New York Times tech columnist David Pogue is in a tiny bit of trouble with management after getting paid to give a speech at the Consumer Electronics Association’s “CEO Summit” on Friday, NYTpicker reports.
NYT rep Catharine Mathis says the speech violated the Times’s Ethical Journalism policies, but that since David isn’t a full-time staffer, the company can’t ask him to return his fees.
“We have no authority to do so,” the rep told NYTpicker via email. “While we could deny him future assignments, we have no plans to do so.”
David, meanwhile, told NYTpicker he doesn’t think he did anything wrong.
Well, the Times ethics book says you can’t accept speaking fees unless it’s for “educational or other nonprofit groups for which lobbying and political activity are not a major focus.”

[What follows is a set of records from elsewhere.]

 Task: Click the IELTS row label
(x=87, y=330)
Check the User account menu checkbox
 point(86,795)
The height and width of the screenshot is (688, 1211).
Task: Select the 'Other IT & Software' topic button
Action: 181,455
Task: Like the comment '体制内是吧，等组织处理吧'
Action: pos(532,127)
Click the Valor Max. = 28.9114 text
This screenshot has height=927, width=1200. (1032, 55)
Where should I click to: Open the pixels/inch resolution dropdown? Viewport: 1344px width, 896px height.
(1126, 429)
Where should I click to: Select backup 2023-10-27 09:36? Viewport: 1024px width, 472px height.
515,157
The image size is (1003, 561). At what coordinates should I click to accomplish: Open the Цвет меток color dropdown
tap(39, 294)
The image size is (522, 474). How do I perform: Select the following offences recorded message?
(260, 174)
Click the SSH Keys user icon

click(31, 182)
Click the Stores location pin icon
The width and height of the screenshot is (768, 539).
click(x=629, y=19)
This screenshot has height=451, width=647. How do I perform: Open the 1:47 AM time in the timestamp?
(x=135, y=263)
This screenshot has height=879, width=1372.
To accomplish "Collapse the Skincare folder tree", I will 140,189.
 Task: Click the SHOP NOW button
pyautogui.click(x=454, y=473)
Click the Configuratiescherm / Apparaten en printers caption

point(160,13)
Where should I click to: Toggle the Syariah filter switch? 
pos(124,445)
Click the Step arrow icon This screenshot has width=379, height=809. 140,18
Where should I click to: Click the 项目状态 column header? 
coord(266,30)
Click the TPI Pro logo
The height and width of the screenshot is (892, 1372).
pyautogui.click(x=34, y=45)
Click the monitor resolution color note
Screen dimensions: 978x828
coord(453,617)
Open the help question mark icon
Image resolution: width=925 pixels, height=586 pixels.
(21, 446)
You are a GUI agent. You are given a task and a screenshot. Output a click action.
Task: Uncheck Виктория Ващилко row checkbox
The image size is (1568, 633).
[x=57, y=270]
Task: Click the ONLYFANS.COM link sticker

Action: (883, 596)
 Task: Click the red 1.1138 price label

The group for whom I spoke, the CEA, is indeed a nonprofit, educational organisation. But is lobbying a “major focus?”
Less than 5 per cent of its staff and resources has to do with lobbying (they have 3 lobbyists on staff among 150 employees). Meanwhile, 90 per cent of the CEA’s staff and budget are dedicated to research, education and, of course, the gigantic Consumer Electronics Show.
Nonetheless, I’ve agreed to run future speaking requests by my editors before accepting them.
In May, The New York Times (NYT) forced op-ed columnist Thomas Friedman to return a $75,000 check he got for speaking to the San Francisco Bay Area’s Air Quality Management District.